The stock was down 7.5% by Thursday afternoon.

The report was published in Grant's Interest Rate Observer, a widely read, $1,200-a-year financial tip-sheet whose articles about companies can move stock prices. On top of unhappy customers, Grant's questioned Signet's heavy use of in-store financing for diamond purchases, and said its competitors are poised to take market share from the jeweler.

In late April, BuzzFeed News reported on extensive complaints by Kay Jewelers customers, some of whom had their diamonds replaced by inferior or imitation stones after bringing them to the store for cleaning.

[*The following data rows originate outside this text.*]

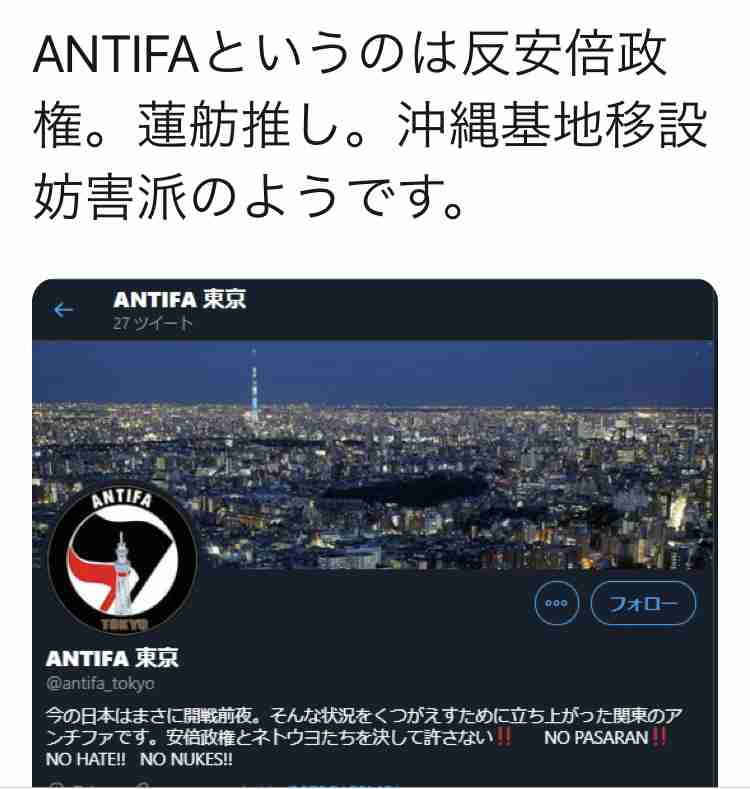This screenshot has width=750, height=789.
Task: Click the bio line starting 今の日本はまさに
Action: (x=363, y=715)
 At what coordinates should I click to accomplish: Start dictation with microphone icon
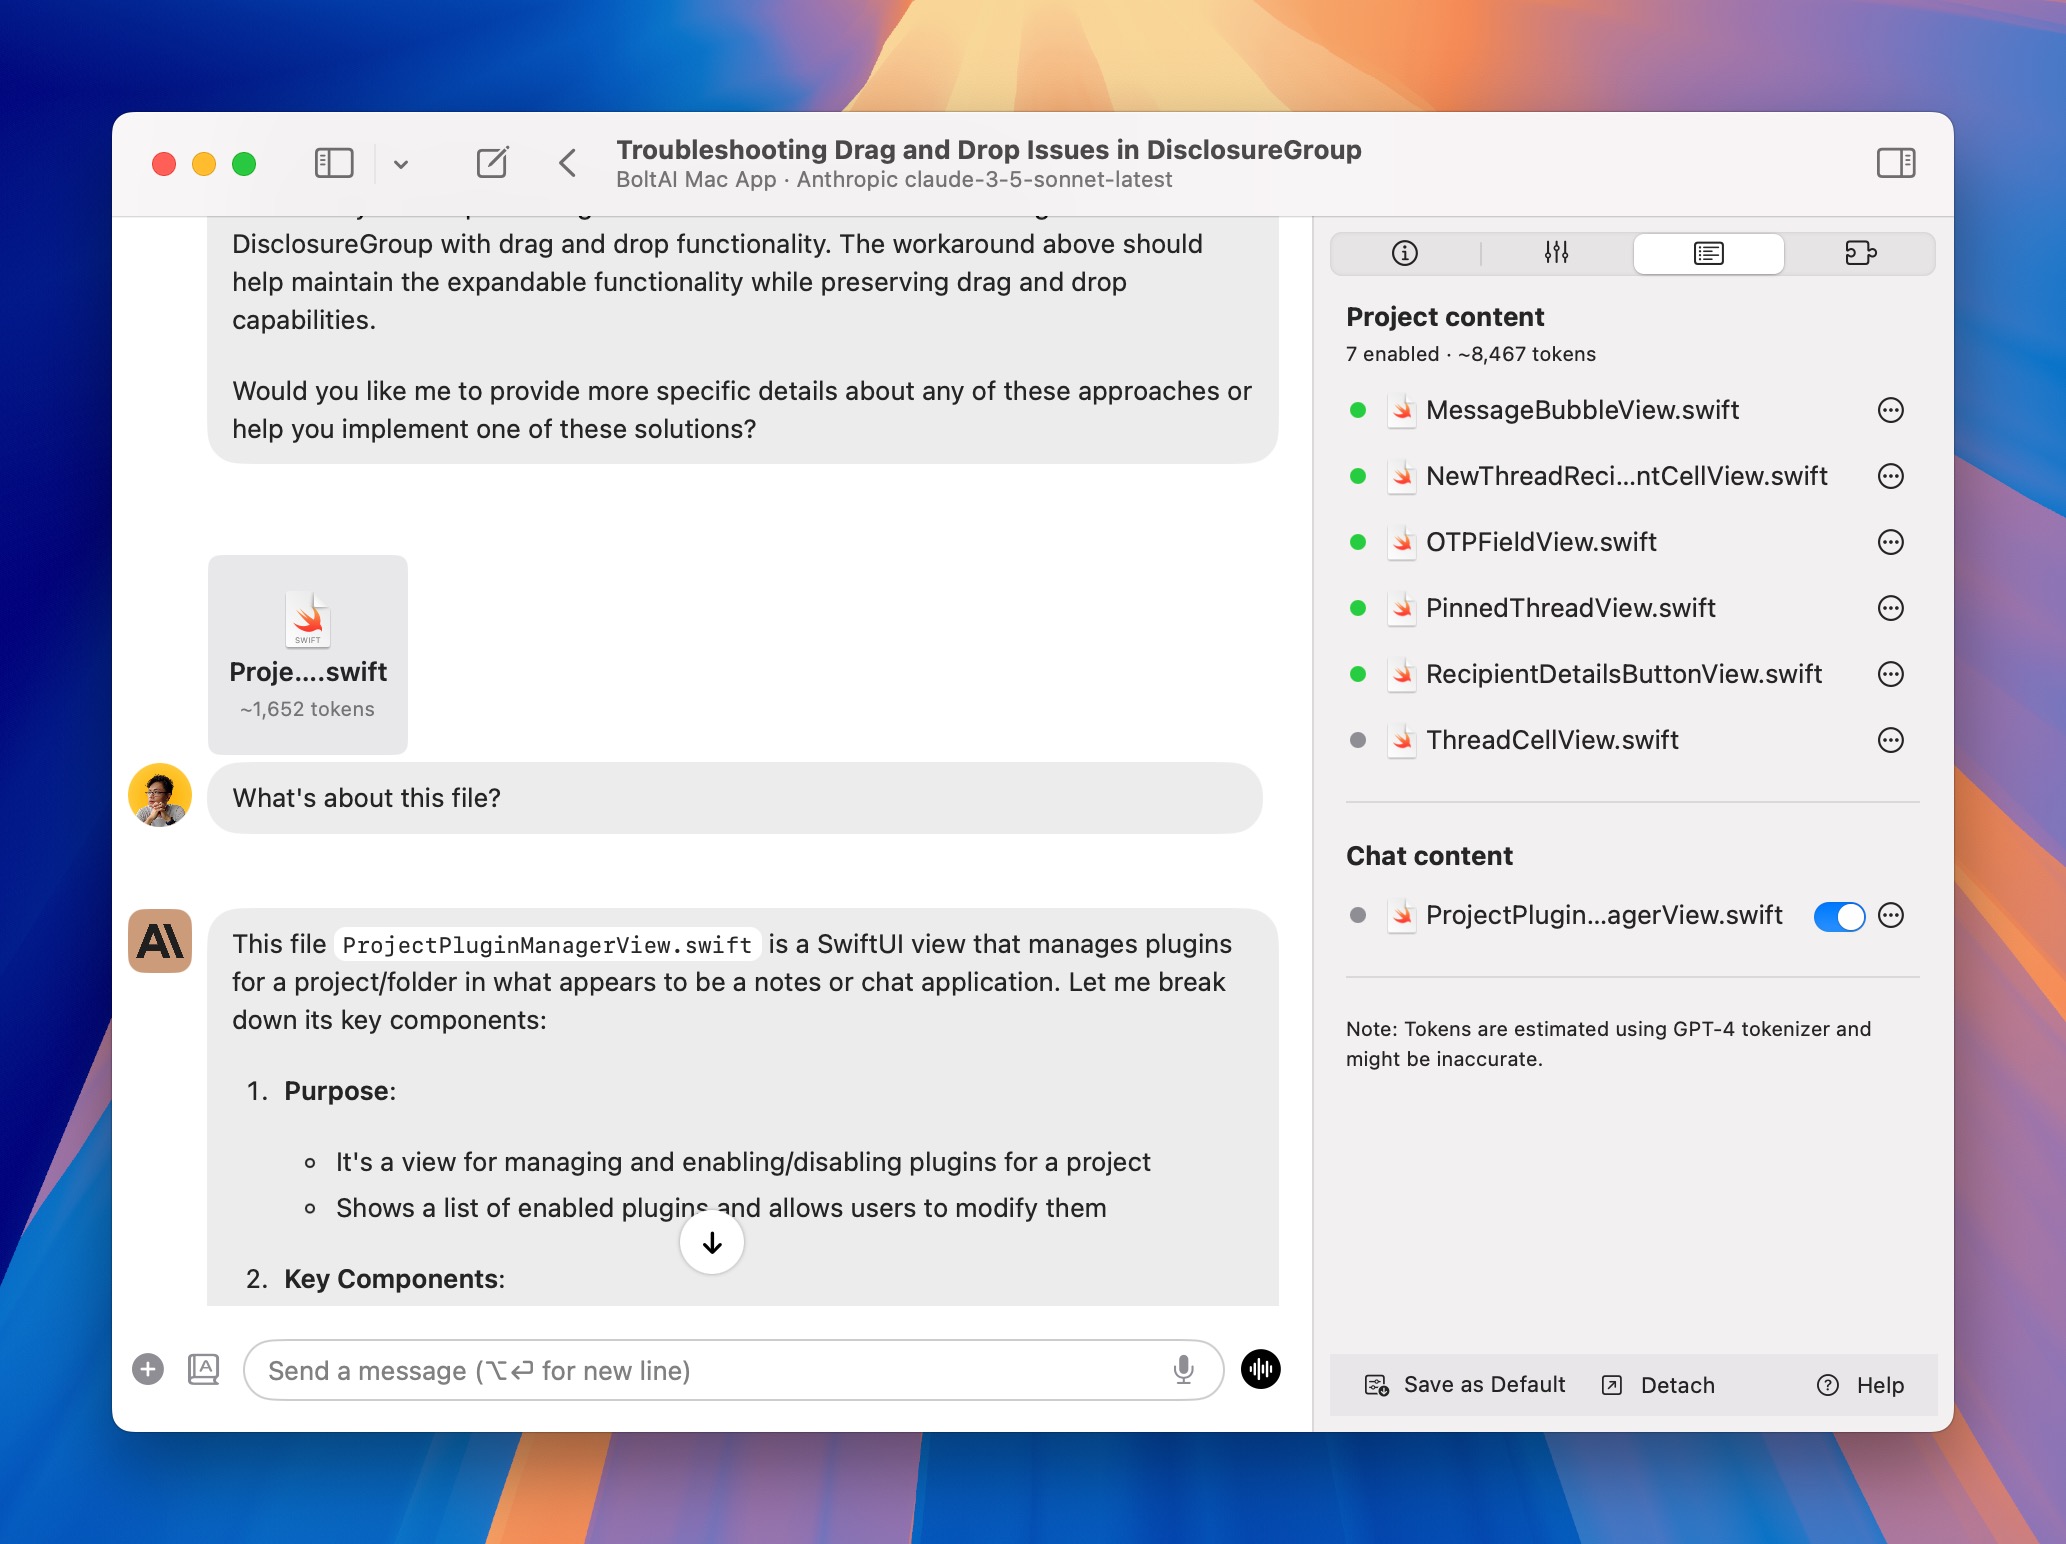pos(1183,1369)
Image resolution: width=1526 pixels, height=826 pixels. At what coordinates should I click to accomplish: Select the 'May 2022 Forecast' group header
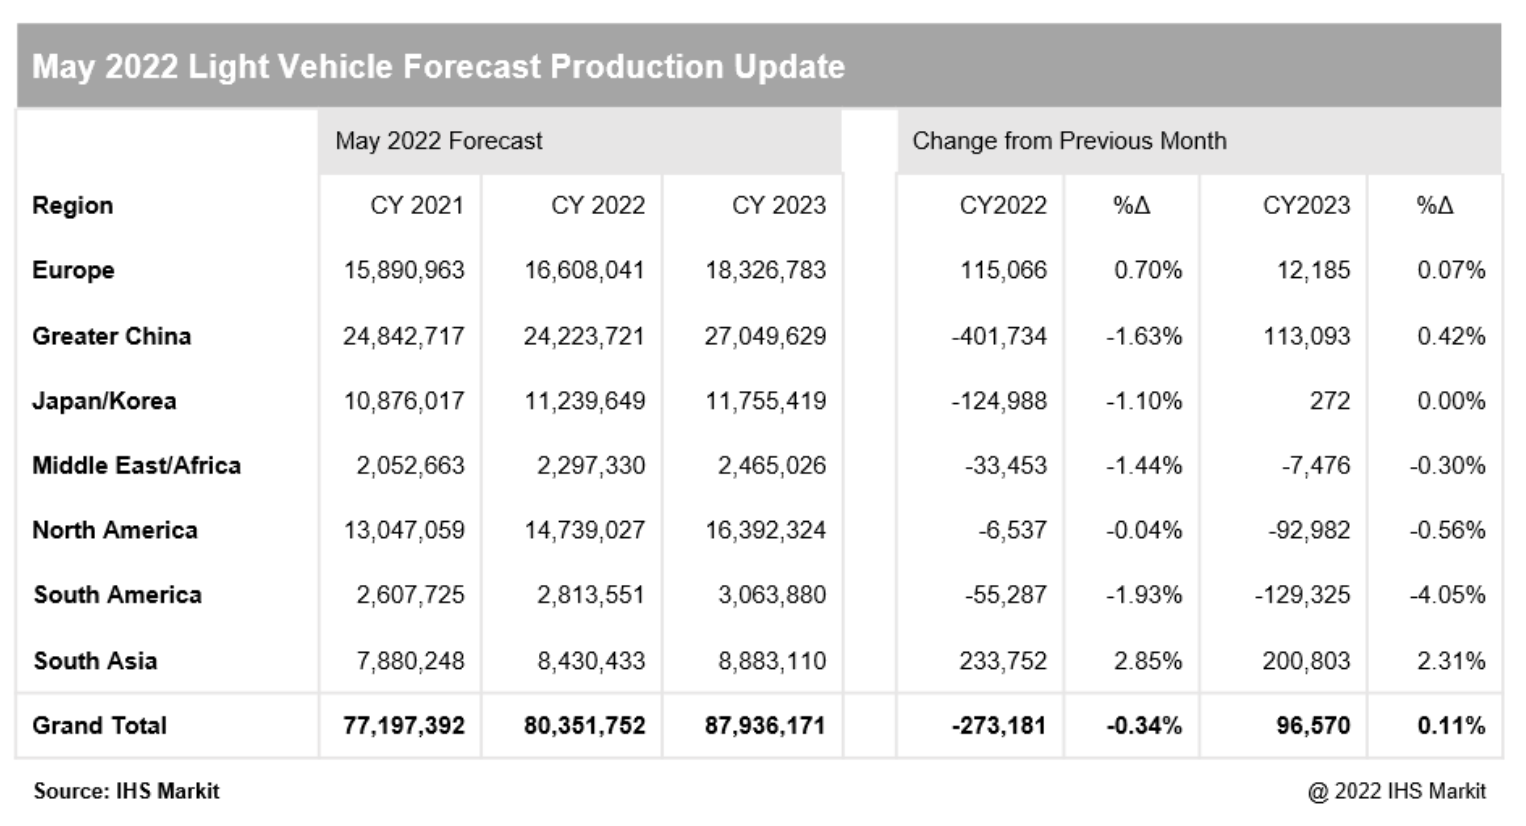[x=438, y=141]
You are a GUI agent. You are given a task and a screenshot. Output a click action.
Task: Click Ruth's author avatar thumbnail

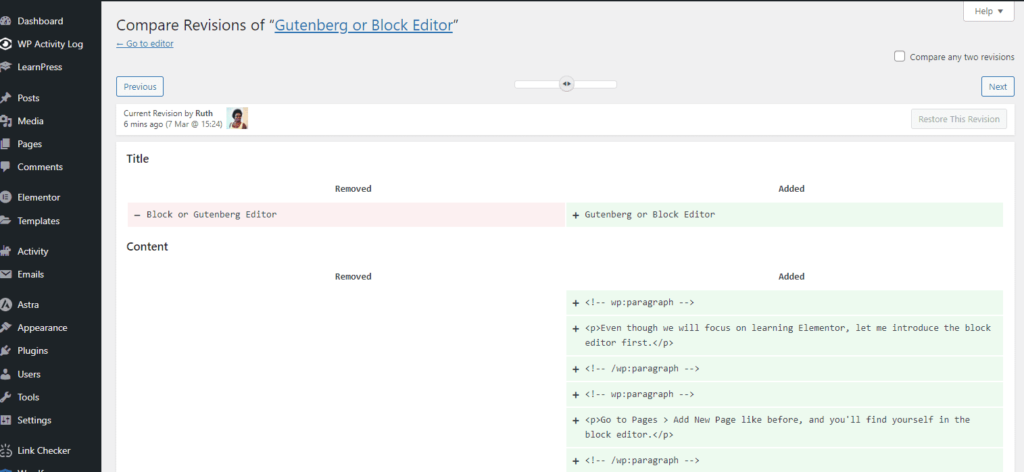[237, 118]
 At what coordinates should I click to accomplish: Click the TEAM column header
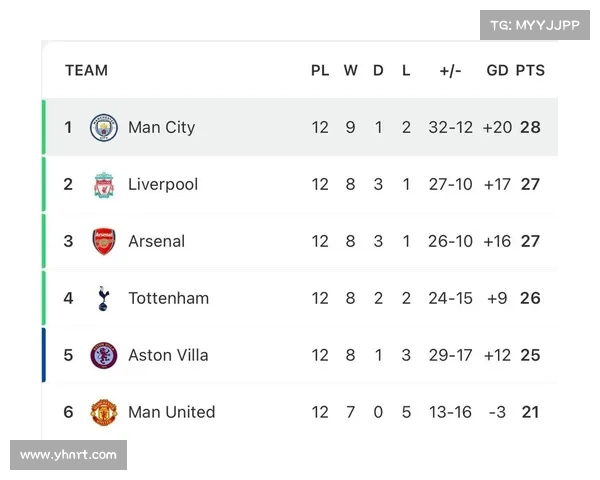click(86, 70)
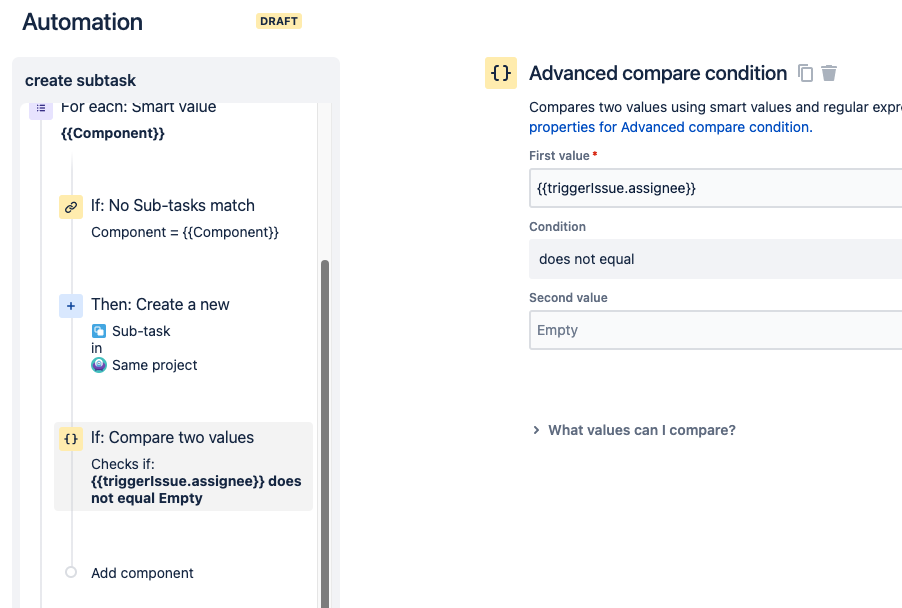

The Grant's article cited the BuzzFeed News reports, and quoted investor Marc Cohodes as saying Signet is vulnerable to a "a Lumber Liquidator’s scenario," in reference to the flooring company whose stock price has tanked since a damning expose by 60 Minutes.

"Any news show can send in hidden cameras and then the stock gets cut in half," Cohodes told Grant's. "Who is to say that ABC or 60 Minutes doesn’t walk into one of these stores with a hidden camera and gets the diamond appraised and the clerk hands it back not as the A-grade stone that the customer actually bought but as Moissanite or as a D-grade diamond instead?”

In a statement to BuzzFeed News, Signet stood by their business practices and slammed the claims as "grossly amplified."

The Grant's article largely concerned Signet's financing of diamond purchases — roughly 60% of the company's sales are paid for with credit provided by the company. The Consumer Financial Protection Bureau has been scrutinizing consumer loans offered by companies outside of the traditional banking system, and in a May 23 note, analysts at Height Securities said complaints about Signet's debt collection practices "could lead to the agency taking action."

Grant's said a review of complaints filed with the CFPB shows consumers alleging the company made harassing calls to the work phone numbers and reported incorrect information to credit bureaus. Almost 3,300 personal bankruptcy filings listed Signet, or a Signet brand like Kay, as a creditor in the second quarter of this year alone.

Signet's financing business doesn't just drive purchases of its diamonds, it also turns a tidy profit of its own: $39 million in the first quarter of this year. The company said in a recent quarterly earnings announcement that Goldman Sachs would "conduct a strategic evaluation," of the loans it issues to customers.

Mark Light, Signet's chief executive officer, said that the review by Goldman could result in "outsourcing of all of our credit functions" or choosing to outsource only some of the credit business.

Signet stock has fallen by more than 16% since it reported quarterly results on May 26. Those results showed revenue was less than what Wall Street analysts expected, and projected same store sales would only rise 1% to 2% in the coming quarter.

Goldman Sachs analysts (not affiliated with the Goldman bankers working with the company), downgraded the company from a "buy" rating to "neutral" after the earnings report, which they described as disappointing. "Our enthusiasm for SIG’s long-term growth prospects is dampened by a surprising deceleration in business momentum that materialized in April and persisted into May," the analysts said.